··· QUOTED TEXT

When shopping for an electric radiator cooling fan, they may all look alike… with the only difference being the price. Are they really all the same…? Read on…




When shopping for an electric radiator cooling fan one of the first things you need to look at… is the pitch of the blades, and how many there are. As common sense would tell you the more blades the more air the fan will move. But that only works if the pitch of those blades is aggressive (or angled steeply) to move the air. But…the steeper the pitch and the more blades there are…the larger the motor will have to be to spin those blades. If a fan has a lot of blades but the pitch of those blades is flat… you will get the riverboat paddle wheel affect where the fan will make a lot of noise but not move much air, like a riverboat paddle wheel.

     


Which brings us to the fan motors. The majority of aftermarket electric radiator cooling fan motors are bushing motors. They are less expensive to manufacture will have slightly less horsepower and require more electricity from your charging system.

Ideally, an electric radiator-cooling fan should be built with a ball bearing motor. Ball bearing motors are much more efficient (less internal friction) so they develop more horsepower and require less electricity from your charging system. That means a fan can be built with more blades and those blades can have a more aggressive pitch to move more air, which is the purpose of installing an electric radiator-cooling fan in the first place.

······
··· DATA LINES

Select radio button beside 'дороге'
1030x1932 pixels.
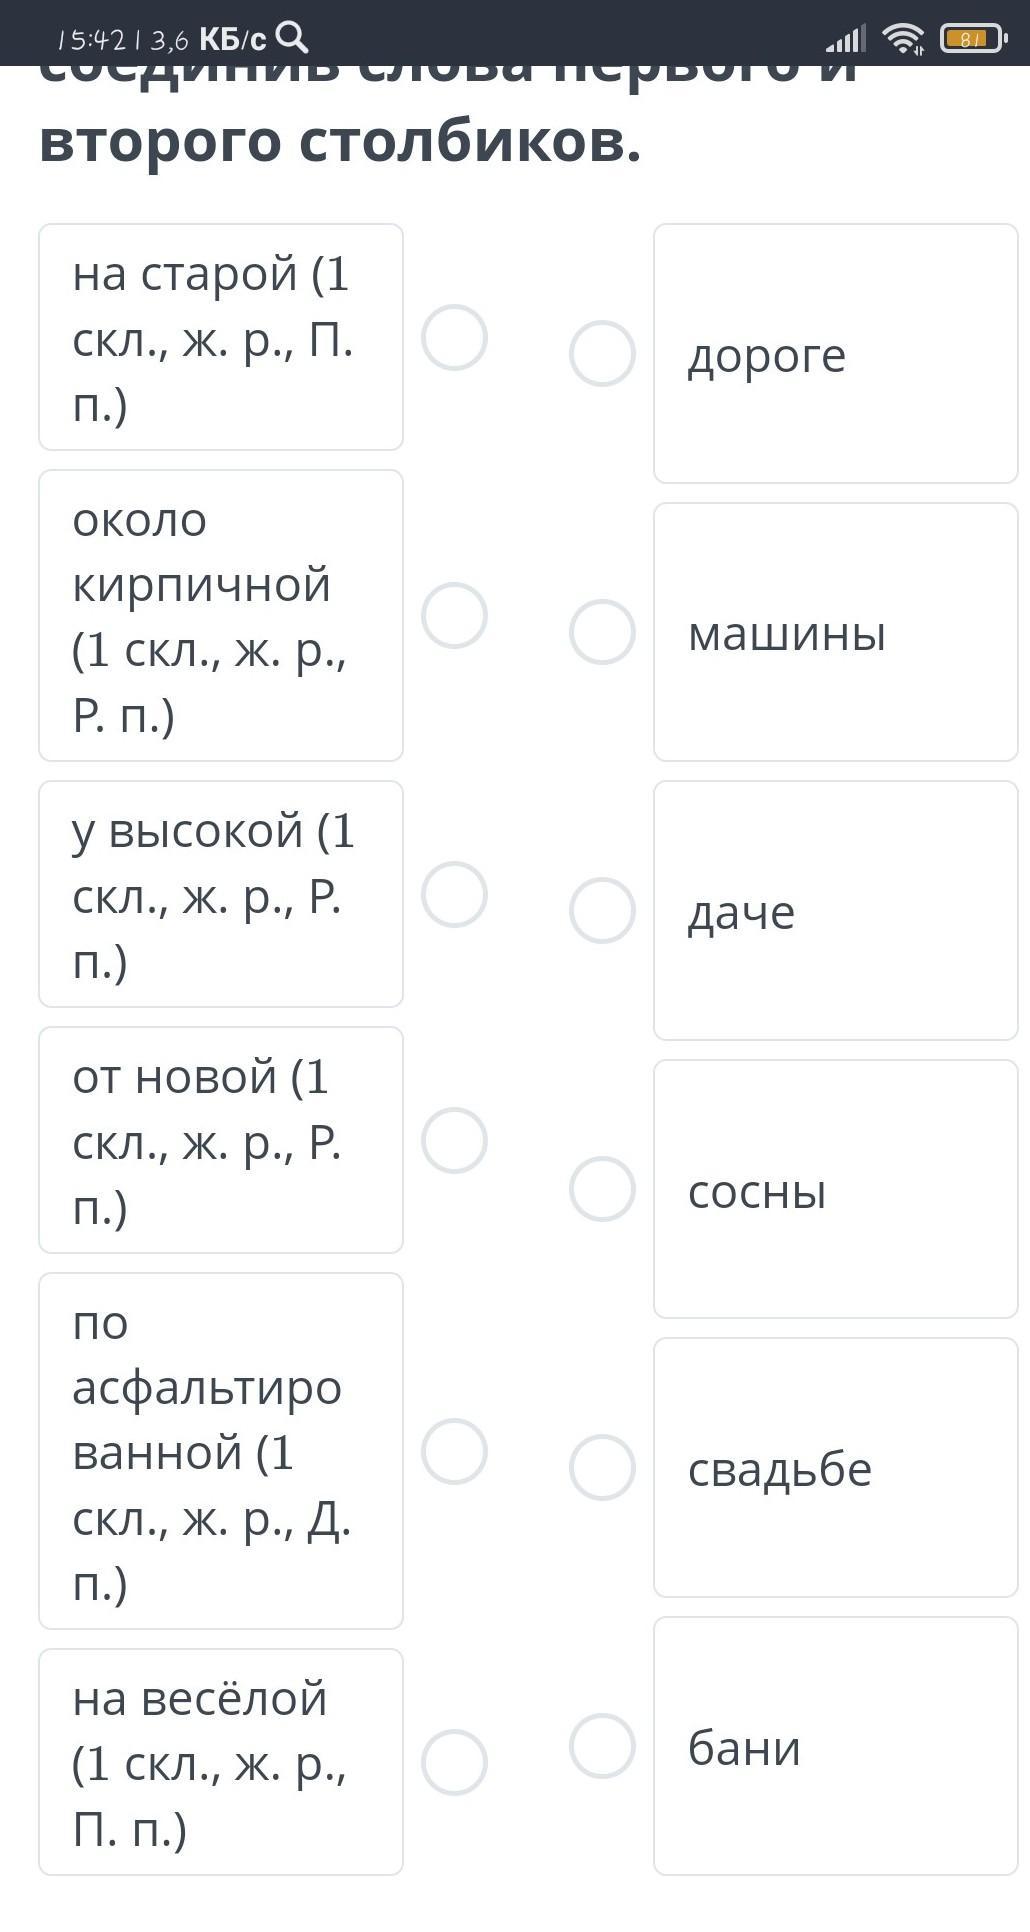[x=602, y=354]
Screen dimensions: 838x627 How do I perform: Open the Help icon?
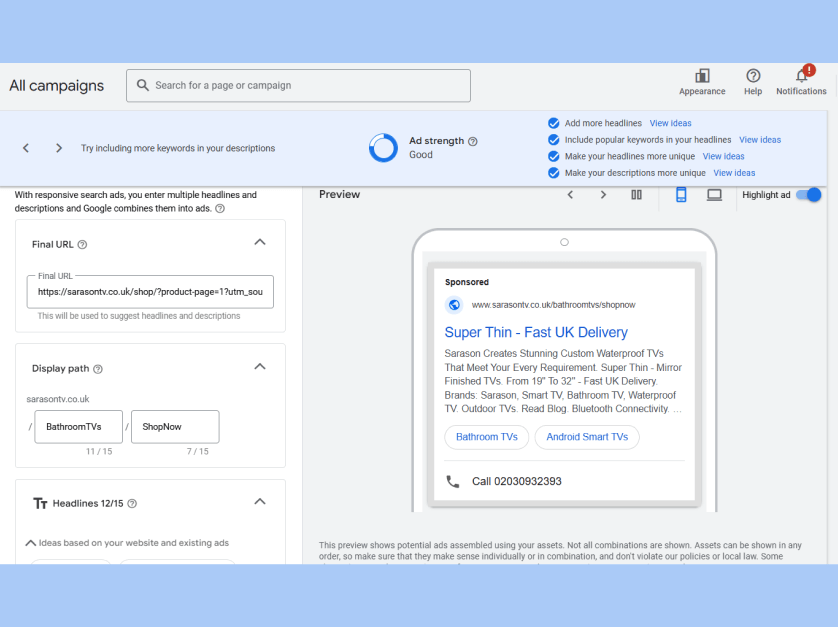[753, 77]
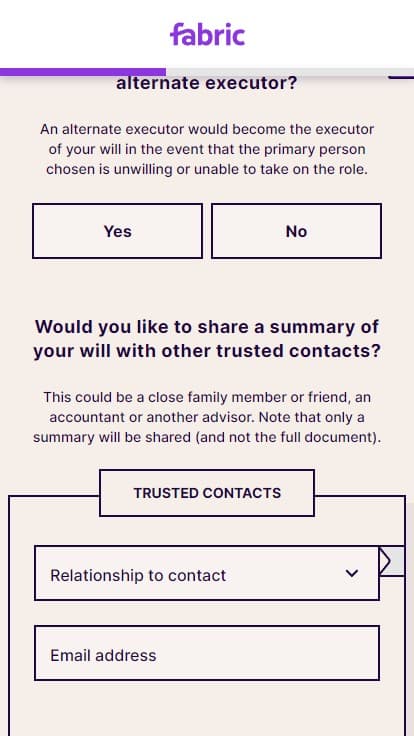Viewport: 414px width, 736px height.
Task: Click the purple filled part of the progress bar
Action: click(83, 72)
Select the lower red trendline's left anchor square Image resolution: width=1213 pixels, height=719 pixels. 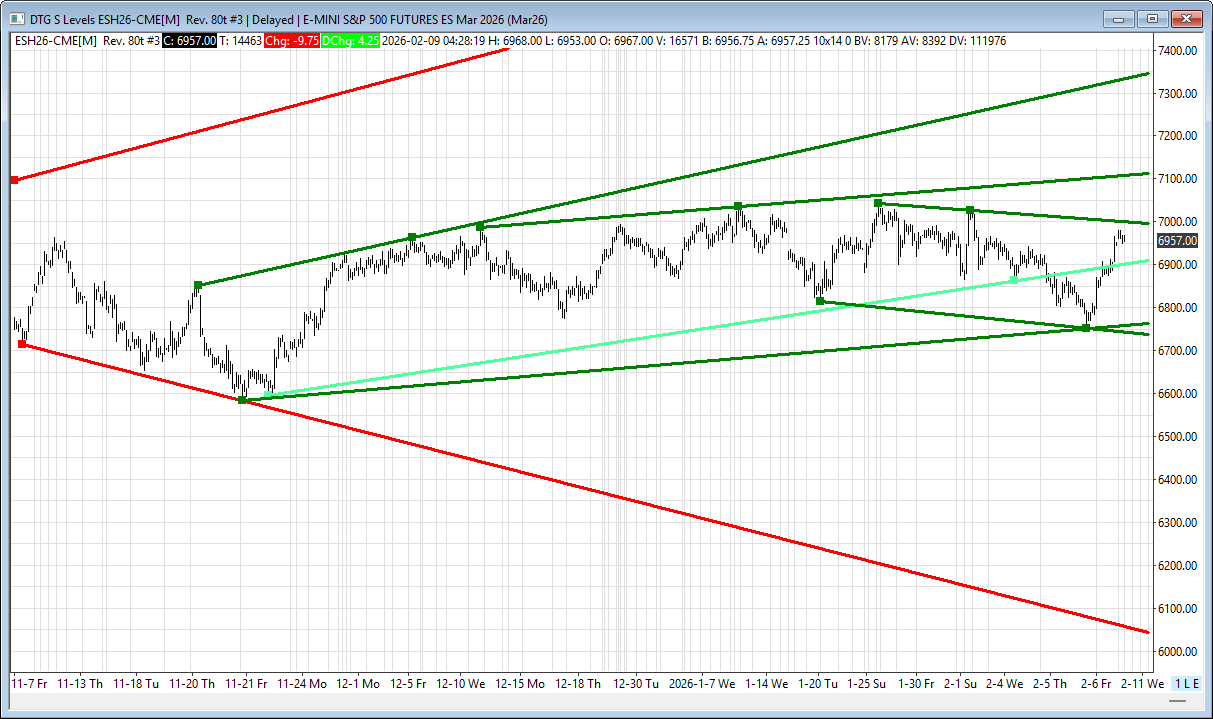pyautogui.click(x=22, y=345)
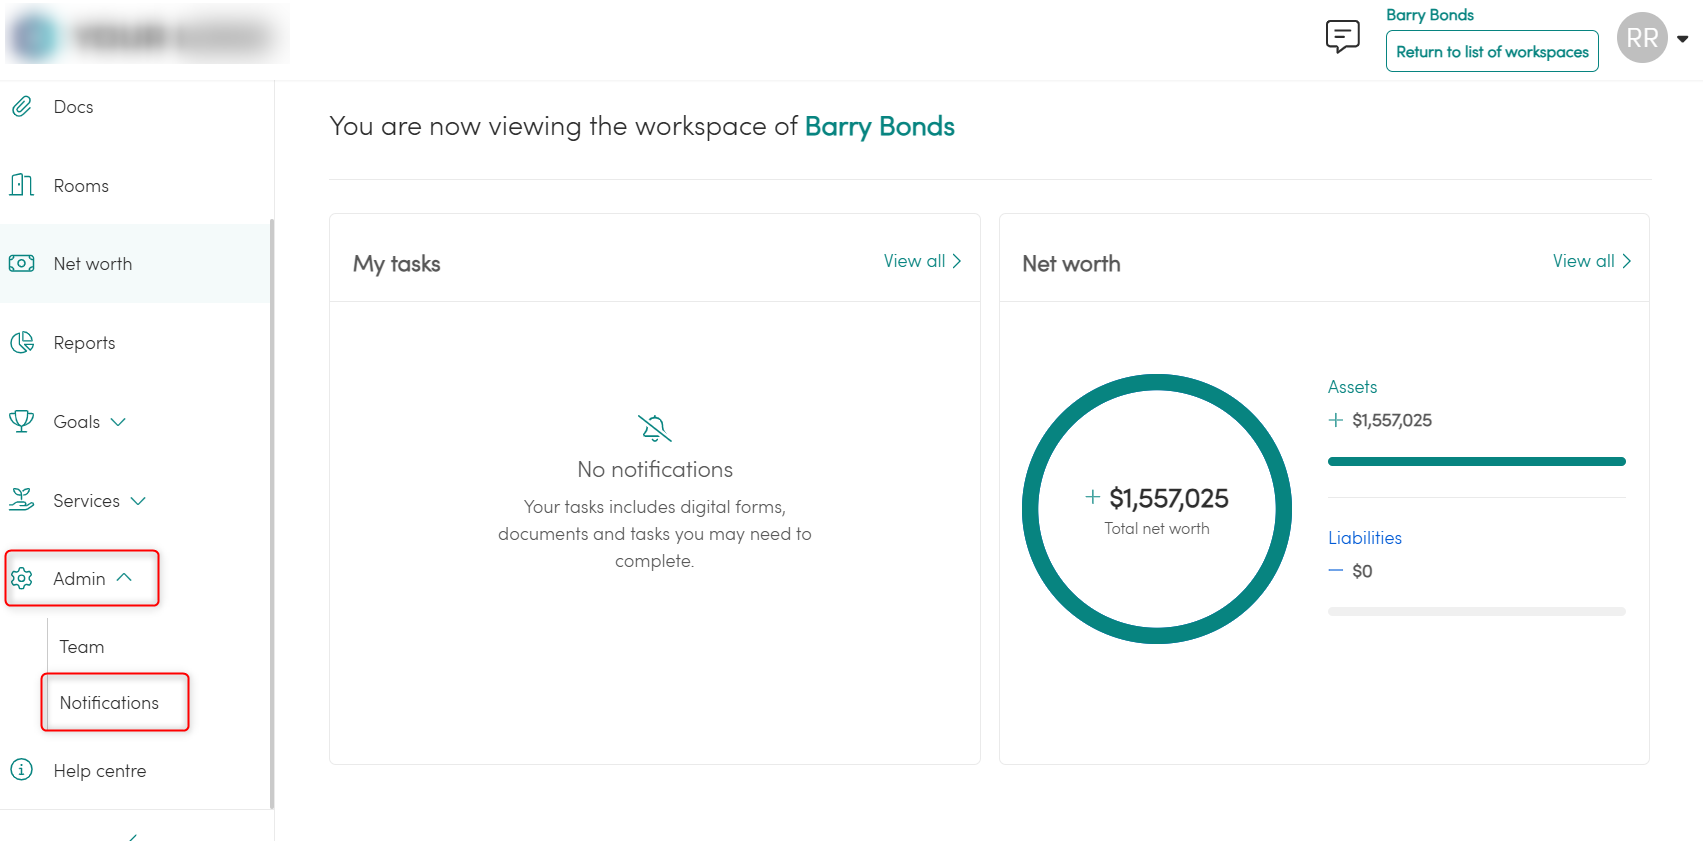Click the Reports pie chart icon
The image size is (1703, 841).
(22, 343)
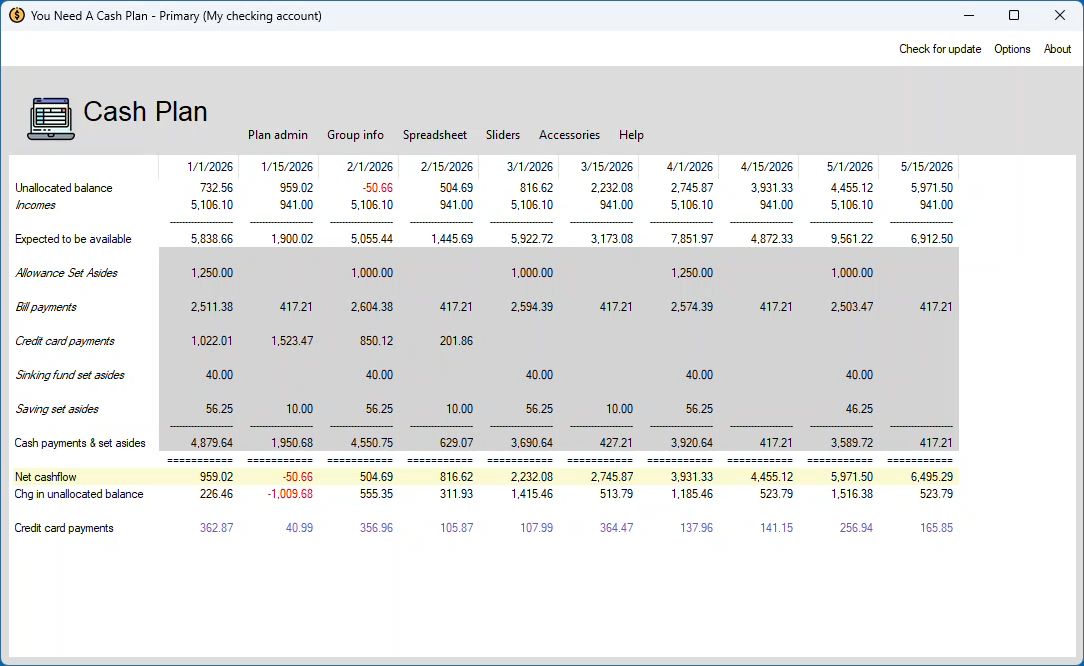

······

GOAL
Continue the passage on electric radiator cooling fans, picking up directly after its final sentence. The records bear no relation to the passage on electric radiator cooling fans.

RESPONSE FOR THIS EXERCISE
Also be aware of CFM (cubic feet a minute) ratings of electric radiator cooling fans. Most of those ratings are established without the fan being attached to any radiator. But in the real world when you attach an electric radiator cooling fan to a radiator... the actual air flow you get on the output side of the radiator will be much less (sometimes as much as 50% less) depending on the radiator design, how close the fins are, how big the tubes are, and the thickness of the radiator.

A better judge of the quality of an electric radiator-cooling fan is the number of blades, and the aggressiveness or pitch of those fan blades. Also check to see if the motor is a ball bearing motor (which will provide a much longer service compared to a bushing motor) and will require less electricity from your charging system. This is especially important if your electrical system is 6-volts. If the motor is sealed and is water resistant that is also a plus, as radiators have been known to overflow and force coolant out the overflow. If your fan motor is not sealed the coolant will get inside and ruin the fan motor.





Lastly…the fan mounting is very important. Your fan should mount using metal brackets like these. Some fans use nylon wire ties that pass thru the radiator core. The weight of the fan and the vibration over time will eventually wear a hole in the radiator core.

All Fifth Avenue electric radiator, cooling fans, are built using sealed ball bearing motors, with ten blades and an have an aggressive pitch, and mount using adjustable metal brackets.

 They are available for both 6-volt and 12-volt applications, as “pusher” fans (that mount to the front side of the radiator, and as “puller” fans that mount to the engine side of the radiator.

Like most things… you get what you pay for and when it comes to shopping for an electric radiator-cooling fan buying a quality electric radiator-cooling fan will save you money in the long run.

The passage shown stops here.